*BSD News Article 61838

Path: euryale.cc.adfa.oz.au!olive.mil.adfa.oz.au!navmat.navy.gov.au!posgate.acis.com.au!warrane.connect.com.au!news.syd.connect.com.au!news.mel.connect.com.au!munnari.OZ.AU!metro!metro!inferno.mpx.com.au!news.mel.aone.net.au!imci4!imci5!pull-feed.internetmci.com!news.internetMCI.com!newsfeed.internetmci.com!in1.uu.net!brighton.openmarket.com!decwrl!olivea!strobe!jerry
From: jerry@strobe.ATC.Olivetti.Com (Jerry Aguirre)
Newsgroups: news.software.nntp,comp.unix.bsd.freebsd.misc
Subject: Re: Poor performance with INN and FreeBSD.
Date: 20 Feb 1996 22:01:42 GMT
Organization: Olivetti ATC; Cupertino, CA; USA
Lines: 46
Message-ID: <4gdgc6$ron@olivea.ATC.Olivetti.Com>
References: <311F8C62.4BC4@pluto.njcc.com> <DMu8B6.6Jn@twwells.com>
NNTP-Posting-Host: strobe.atc.olivetti.com
Xref: euryale.cc.adfa.oz.au news.software.nntp:20015 comp.unix.bsd.freebsd.misc:14108

In article <DMu8B6.6Jn@twwells.com> bill@twwells.com (T. William Wells) writes:
>I think you can see where I'm heading....but just for completeess,
>with those numbers, I can expect only 1.2 articles per second.

Yes, the limit of conventional NNTP is one article for every 2*RTT.
This is because each transfer requires two exchanges, one to send the
ihave and another to send the article.  Each waits for the response so
the link is idle.

In practice the timing is worse as just about everything adds to it.
If the history lookup for the ihave requires a disk read, either directly
or as a result of swapping, then that delay hangs all other incomming
processing.  The open and read on the sending system, create, and the
write on the receiving, each hang everything until complete.  The links
for cross posted articles also take considerable time.

The answer to that was streaming NNTP.  It sends several articles ahead
before waiting for responses.  This keeps the incomming buffer full so
the server always has something ready to process.

The disk IO delays are another problem though.  As you have noticed the
bigger the directory the more overhead.  My misc.jobs.offered is nearly
half a meg (for the directory, not the articles).  It has over 22,000
entries.  Ever new article requires Unix to scan that directory and
compare every existing article name to the new one.  That really cranks
up the CPU usage.  Then there is the overhead of finding a free spot,
inode, and disk blocks.

A hardware write cache helps a little but not with much of the
overhead.  The writes are already buffered so the savings is with the
file create itself.  But it does nothing to help with scanning a large
directory.  Also when the file is created Unix still probably needs to
read the disk to find a free inode and to allocate the data blocks.
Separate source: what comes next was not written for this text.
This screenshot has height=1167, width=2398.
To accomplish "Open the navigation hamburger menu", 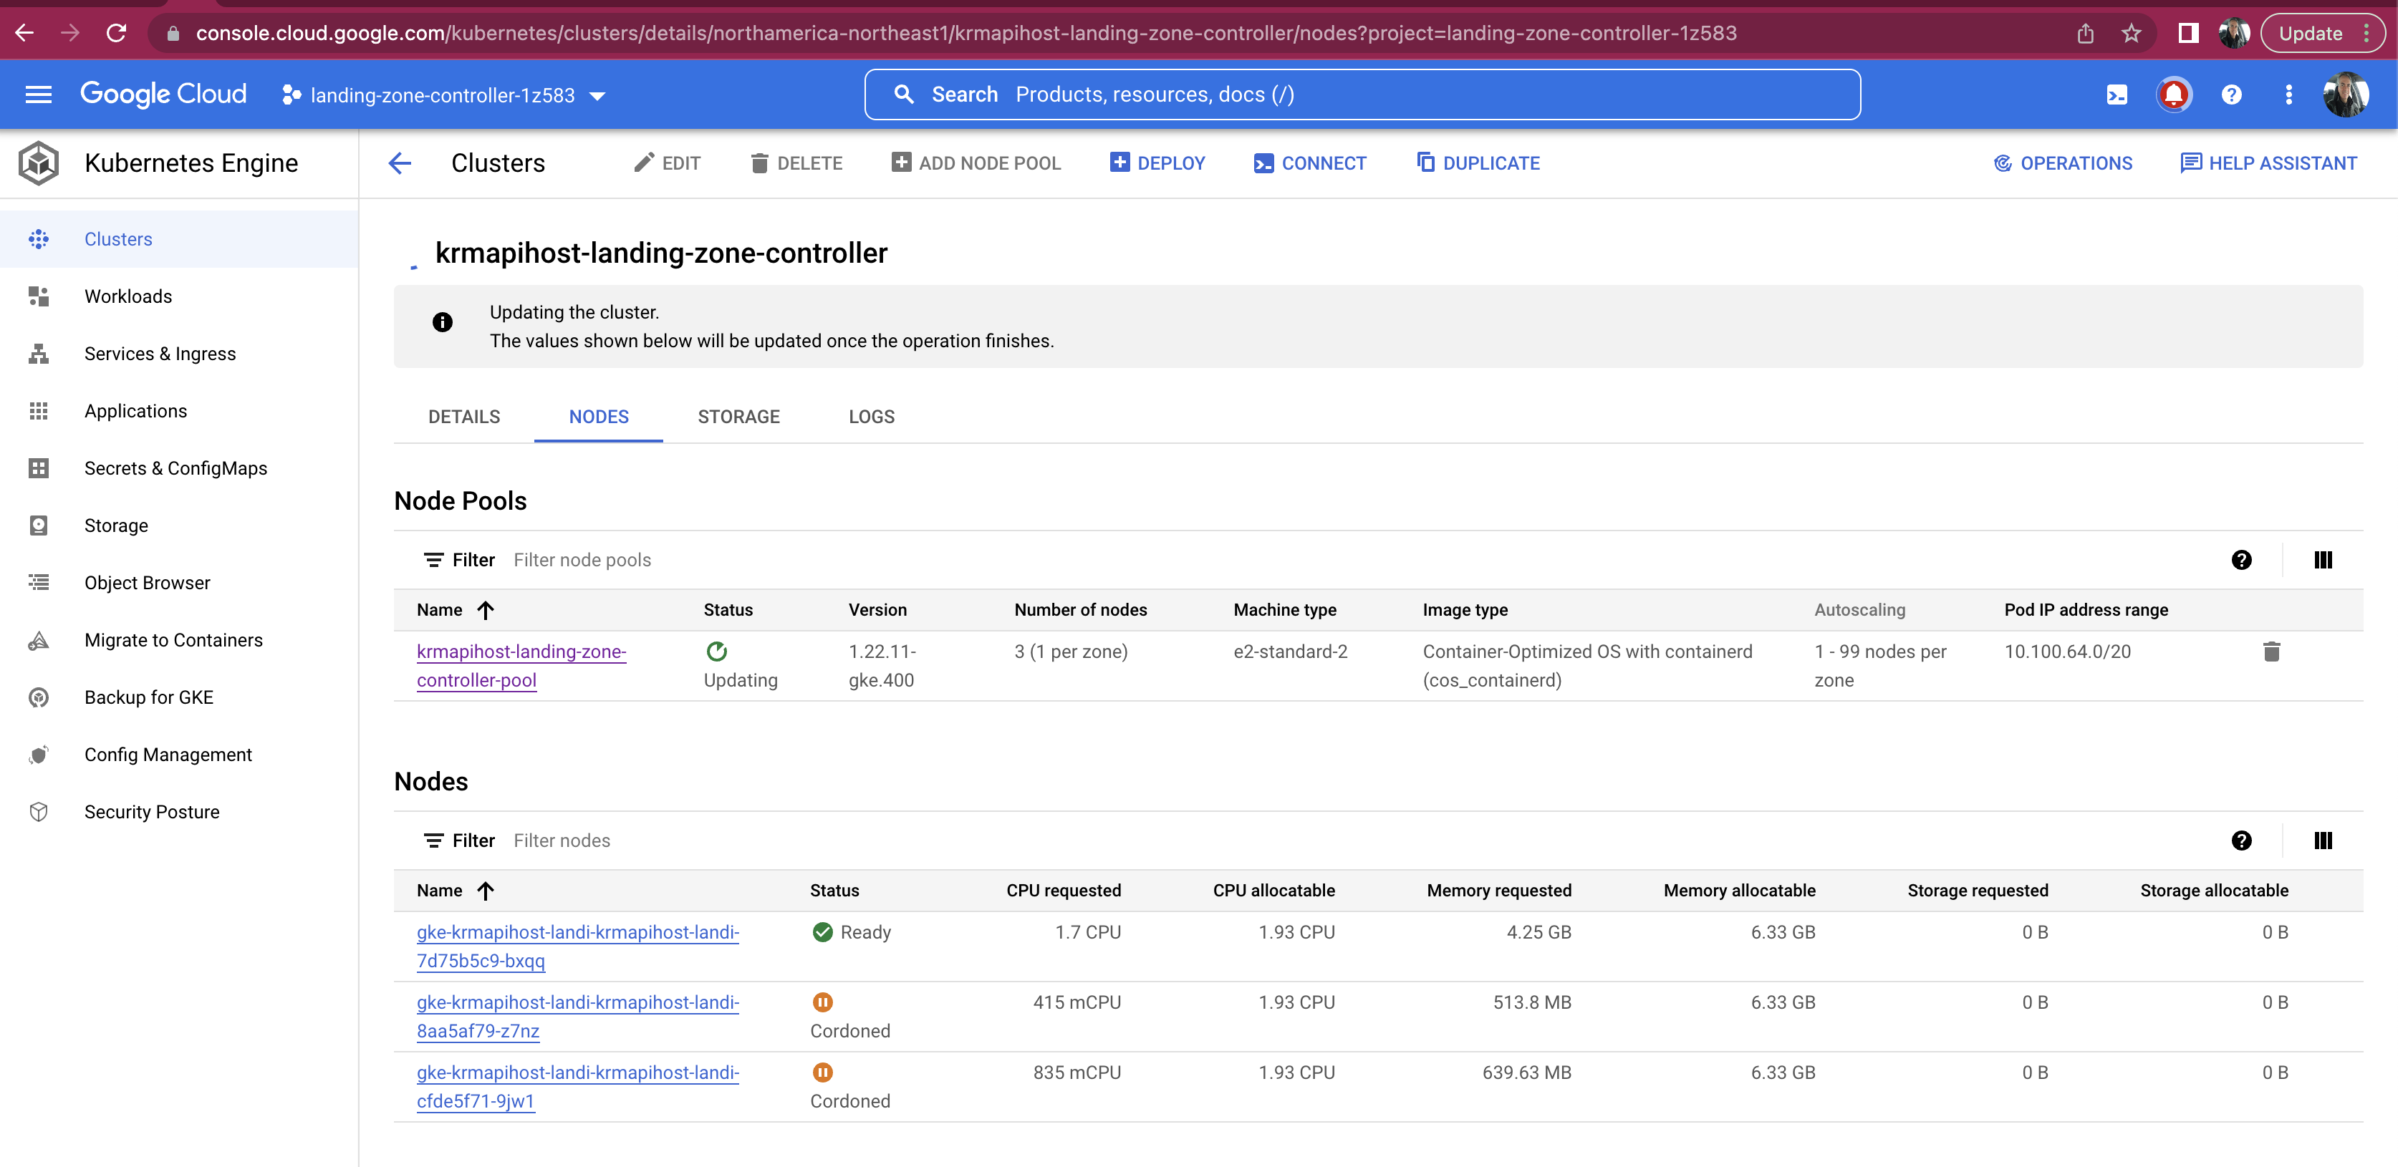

These reads block innd.  During that time no other incomming feeds are
processed.  What I have been thinking about is having innd set up N
(configurable) channels to "innwd" programs.  When an article was ready
to be written to disk a free innwd channel would be used to send the
article pathnames and data.  The innwd would do the actual create and
write to disk.  In this way innd could be doing other things, rejecting
duplicates, reading in the next article, etc. while the innwd was
blocked on disk IO.  With more than one innwd dividing up the load there
could be more than one simultainious IO request at a time.  This would
allow overlapping more article creations especially where the spool was
split across multiple drives.  The down side to this would be greater
CPU consumption as the data would be copied from innd to innwd.